In mice and humans, IgM occurs either as a membrane-bound monomer on B cells (as a part of B-cell receptor) or as a secreted, pentameric protein in plasma, sIgM.¹⁷  The repertoire of sIgM can be further divided into natural or immune on the basis of antigen-binding specificities. Natural IgM is named as such because it can be detected in normal quantities in mice grown under antigen/germ-free conditions, likely arises from endogenous antigens, displays reactivity to a wide range of seemingly unrelated self and foreign antigens, and exhibits germline-encoded variable heavy- and light-chain genes.^18,19  Immune IgM, in contrast, represents an antigen-specific immune response to pathogens or external antigens with limited cross-reactivity and presence of highly mutated variable gene regions.^18,20 

The polyreactivity of natural IgM endows it with diverse sentinel functions in health and disease.¹⁷  In infection, natural IgM facilitates antigen-specific immunity by binding pathogens, triggering complement activation and transporting antigen via noncognate B cells to splenic subcompartments.²¹  Mice lacking natural IgM exhibit defective antigen trapping of particulate antigen, impaired germinal center formation, increased susceptibility to bacterial and viral pathogens, and defective T-cell-dependent immunity.^22,23  Intriguingly, these defects mirror the phenotypes seen with deficiencies of classical pathway components and/or the complement receptor CD21,^24-26  suggesting an interconnectedness of pathways involving natural IgM, complement, and CD21.

In the studies that follow, we show that nonimmune, naturally occurring IgM mediates complement activation by PF4/heparin complexes and promotes antigen deposition on B cells. In addition, our studies suggest that preexposure levels of plasma IgM may constitute a stable biomarker for the risk for sensitization and possible development of HIT.

Recombinant human PF4 was purified as described.²⁷  UFH was from Elkins-Sinn Inc. (Cherry Hill, NJ). Unless specified, other chemicals, buffers, and tissue culture reagents were purchased from Millipore Sigma (St. Louis, MO). IgM and IgG from healthy donor plasma and IgM from plasma from patients with myeloma was purchased from Athens Research and Technology (Athens, GA). Intravenous immunoglobulin was purchased from Grifols (Los Angeles, CA). The following antibodies were used: anti-C1q (Cell Sciences, Inc., Newburyport, MA), anti-C3c (Quidel, San Diego, CA), anti-MBL (R&D Systems, Minneapolis, MN), and murine IgG1 isotype control (Invitrogen, Carlsbad, CA), fluorescently conjugated anti-human CD19 and conjugated streptavidin (eBioscience, San Diego, CA), and fluorescently conjugated goat anti-human IgM (Jackson Labs, West Grove, PA).
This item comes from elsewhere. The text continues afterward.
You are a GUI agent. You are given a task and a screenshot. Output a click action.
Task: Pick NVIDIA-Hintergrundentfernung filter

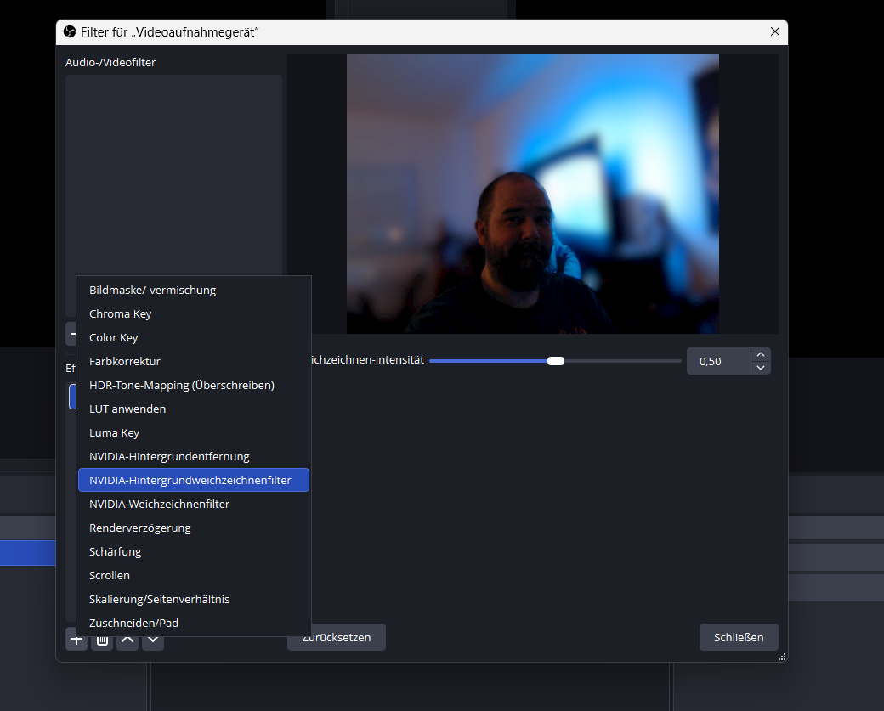(x=169, y=456)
Monoclonal antibody KKO (IgG2_bκ recognizing PF4/heparin),²⁸  ADA (IgG3 recognizing PRT sulfate/heparin),^29,30  and 2E4 (monoclonal IgM with polyreactive specificities to single-stranded DNA, β-galactosidase, and other antigens)³¹  were developed, purified, and isolated in the laboratory according to published methods. PF4/heparin-specific IgM was isolated using beads coated with PF4 bound to heparin immobilized on diamino-dipropylamine agarose (Thermo Fisher Scientific, Waltham, MA), as previously described.³² 

Blood from healthy donors or patients receiving heparin therapy was collected into citrate with written consent using an IRB-approved protocol (Duke IRB#: Pro00010740). Human subjects were enrolled in accordance with the Declaration of Helsinki. Human umbilical cord blood was obtained as discarded clinical samples under an IRB exempt provision (Duke IRB#: Pro00047355). Where indicated, studies were performed in whole blood or 100% plasma from healthy donors.

Total immunoglobulins (IgG, IgA, and IgM) in serum were quantified by the Duke University Hospital Clinical Immunology Laboratory by rate nephelometry.

Antigen-C3c capture enzyme-linked immunosorbent assay (ELISA) was performed as described in supplemental Data, available on the Blood Web site.³⁰  For studies involving Igs (IgM, IgG, myeloma IgM, monoclonal polyreactive IgM), ethylenediaminetetraacetic acid (EDTA), ethylene glycol-bis (β-aminoethyl ether)-N,N,N',N'-tetraacetic acid (EGTA), magnesium chloride (MgCl₂), or classical/lectin pathway, reagents were added to plasma before incubating with antigen.

Antigen specificity was determined against various antigens (bovine serum albumin, PF4, PF4/heparin, PRT, PRT/heparin, lysozyme [Lys], Lys/heparin, or heparin alone), using protein concentrations of 10 µg/mL and heparin (0.2-1.3 U/mL, based on optimal antigenic protein:heparin ratios) by ELISA. Bound IgM was detected with goat anti-human IgM (μ-chain specific) peroxidase-conjugated antibody by colorimetric detection.⁶ 

Flow-based studies of antigen, complement, or IgM binding to B cells were performed as described.⁶  Patient samples were processed without the addition of exogenous antigen. Cells were analyzed using a BD FACS Canto Flow cytometer (BD Biosciences, Franklin Lakes, NJ). Signals from a minimum of 10 000 cells were acquired from each sample. Analyses were performed using FCS express software (Version 5 Flow Research Edition; De Novo Software).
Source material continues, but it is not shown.